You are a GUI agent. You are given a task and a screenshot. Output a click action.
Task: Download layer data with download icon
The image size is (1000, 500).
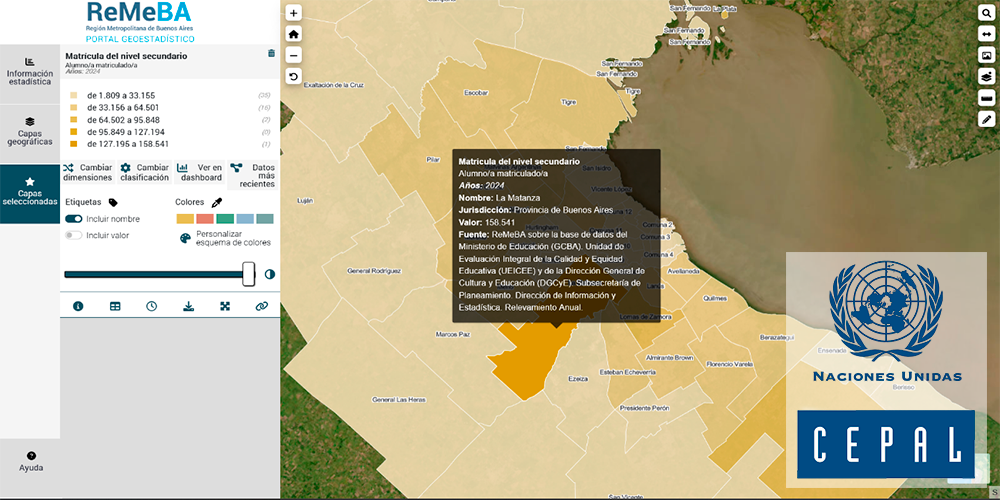coord(188,306)
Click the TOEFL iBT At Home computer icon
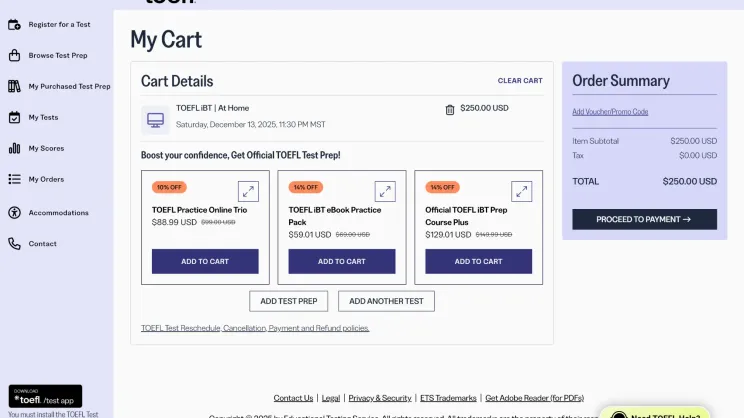This screenshot has height=418, width=744. coord(155,120)
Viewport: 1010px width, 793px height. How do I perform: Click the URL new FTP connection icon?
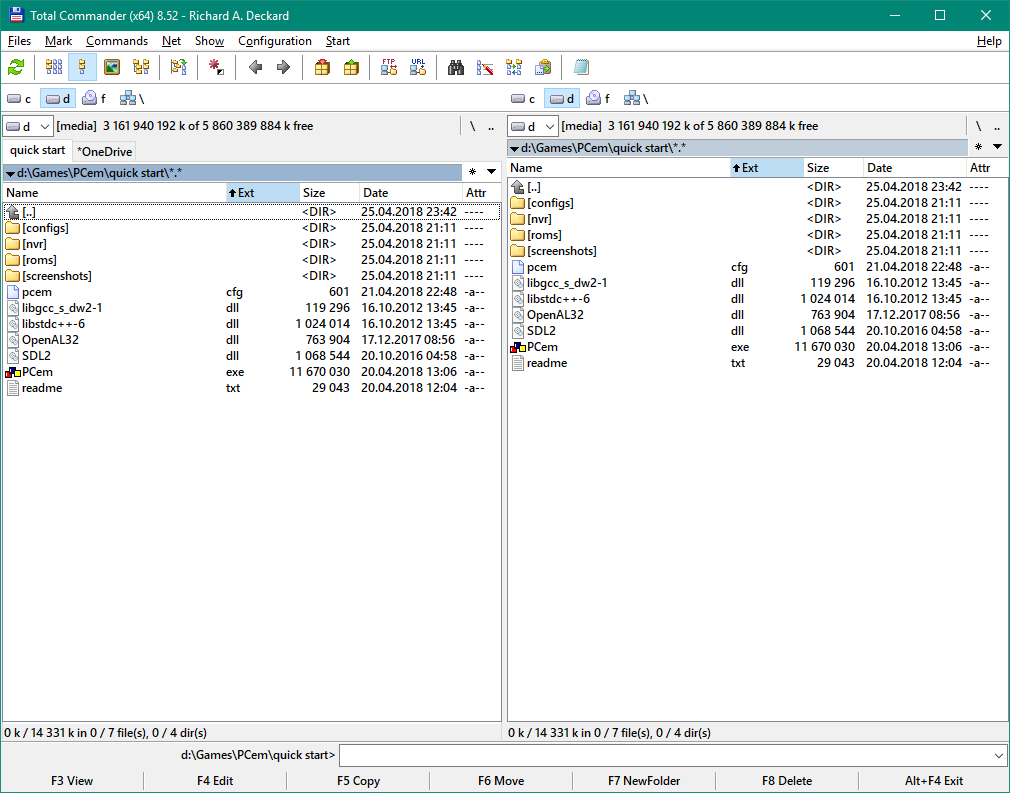tap(418, 68)
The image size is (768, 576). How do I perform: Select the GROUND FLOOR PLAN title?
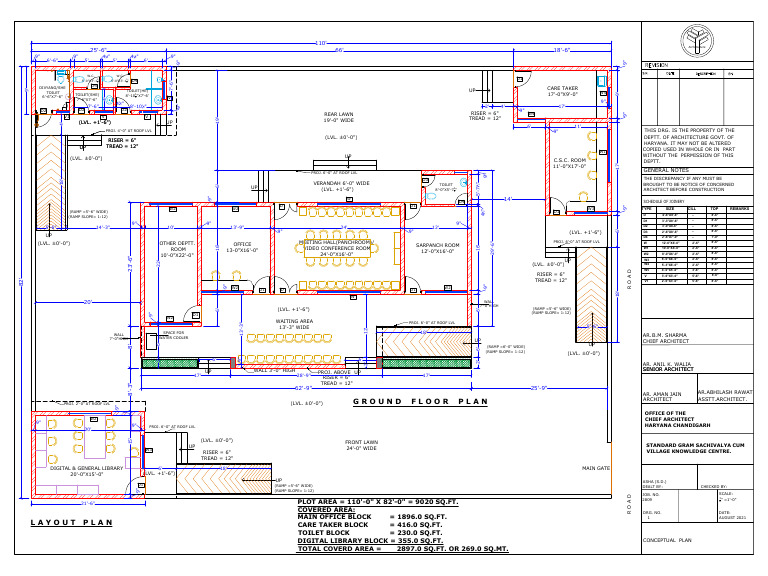421,402
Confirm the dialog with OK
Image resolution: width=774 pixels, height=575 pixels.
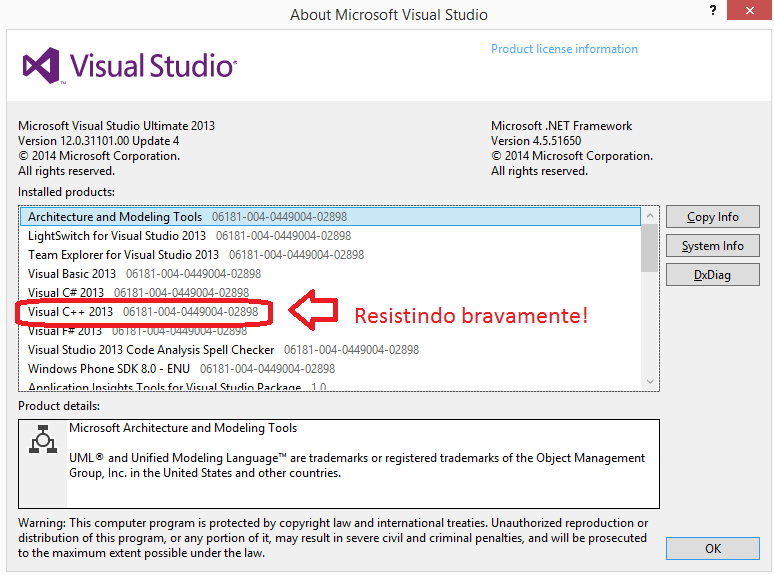712,549
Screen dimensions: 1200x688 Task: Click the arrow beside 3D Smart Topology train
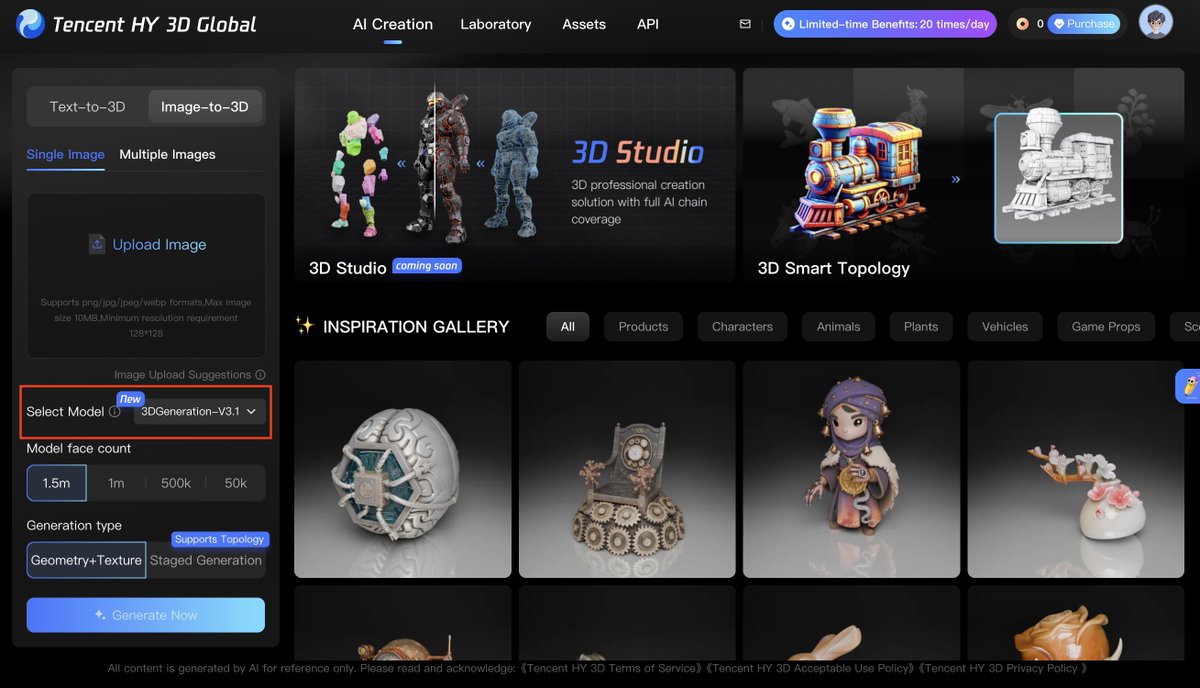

■ ■ ■ ■ ■ ■ ■

- **TASK OBJECTIVE**
Take the line containing "The image size is (768, 576)." and every line after it up to the end of the data, and write them out exactly, without the pictures.

- **TASK RESPONSE**
The image size is (768, 576). How do I perform: Select the GROUND FLOOR PLAN title?
421,402
Confirm the dialog with OK
Image resolution: width=774 pixels, height=575 pixels.
712,549
Screen dimensions: 1200x688 Task: Click the arrow beside 3D Smart Topology train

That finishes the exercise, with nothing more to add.